- [OBJECTIVE 1]
In the interview about low poly art, whose artwork did Mohamed Chahin and a friend come across before he began learning 3D software?
- [OBJECTIVE 2]
Pick up the interview about low poly art after its last sentence and continue writing it.
==== TEXT TO READ
Low Poly Art: The Beauty of Simplicity

Mohamed Chahin talked about low poly artworks and shared the way he approaches his miniatures made in Blender.

Mohamed Chahin talked about low poly artworks and shared the way he approaches his miniatures made in Blender.

Introduction

To quickly introduce myself, I’m Mohamed Chahin, an Art Director/3D artist from Alexandria, Egypt. I do all kinds of visuals and I’ve worked on a bunch of game projects, Branding for a few companies and a lot of illustrations for different brands.

My path into 3D production started when a friend of mine and I were checking some work online and saw Jona Dinges’s art. I started learning 3D software solutions, watching tutorials endlessly, trying 3ds Max, C4D and Blender. Once I got my first render I started posting projects like crazy. Those were projects about everything: cities, vehicles, forests, dragons etc. That’s when I started doing freelance projects being in the 3rd year of college.
========
==== SUPPLIED DATA
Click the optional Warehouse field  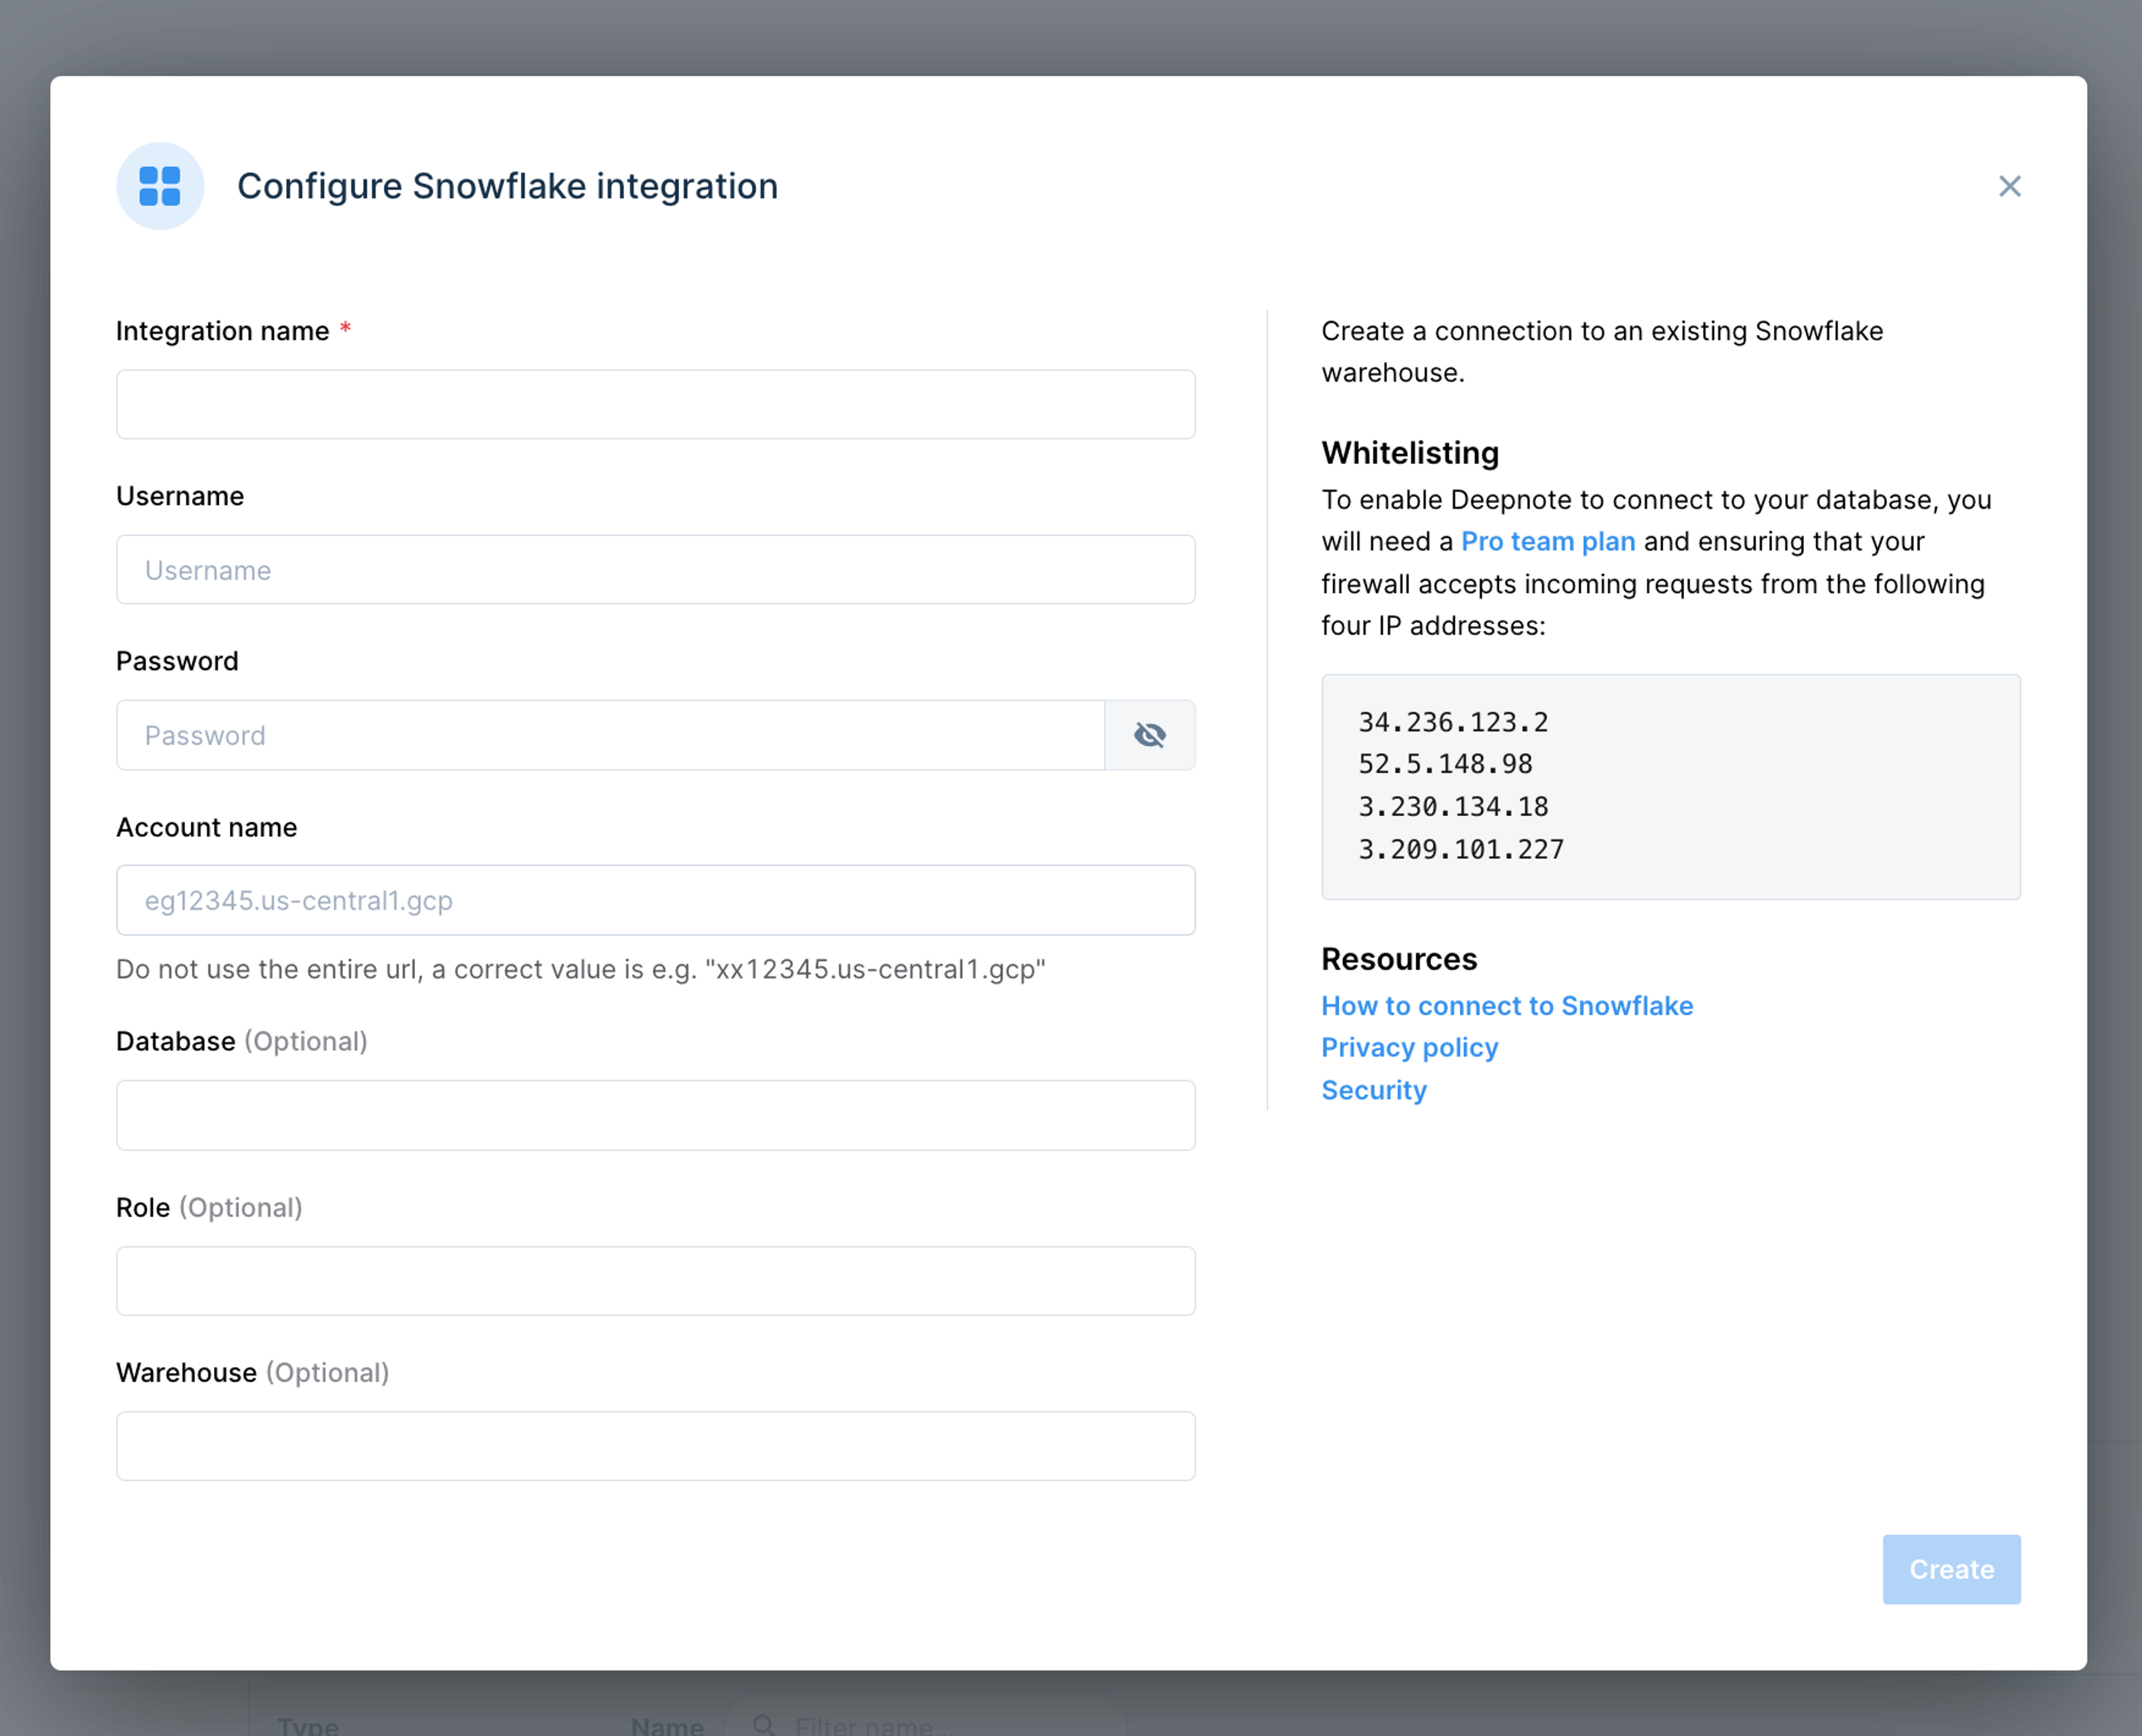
========
- [FINAL ANSWER 1]
Jona Dinges's art.

- [FINAL ANSWER 2]
As for the projects I’ve worked on, I made a few chapters of Agent A with the amazing Mark White. I also worked on visual concepts and a few renders for An Otter Planet, and several games which are still in production. I’d love to work on a game from the ground up.

Approach to Miniatures

I try to make as many projects as I can without compromising quality. Usually what I aim for is something visually easy, something that you can look at for some time and still think it looks beautiful.

Sometimes I’d be sitting there watching a movie or playing a video game and some idea pops up (most of the time it’s something fun like pirates or monsters or just mythical stuff). I write it down somewhere and make a scene for it whenever I have time.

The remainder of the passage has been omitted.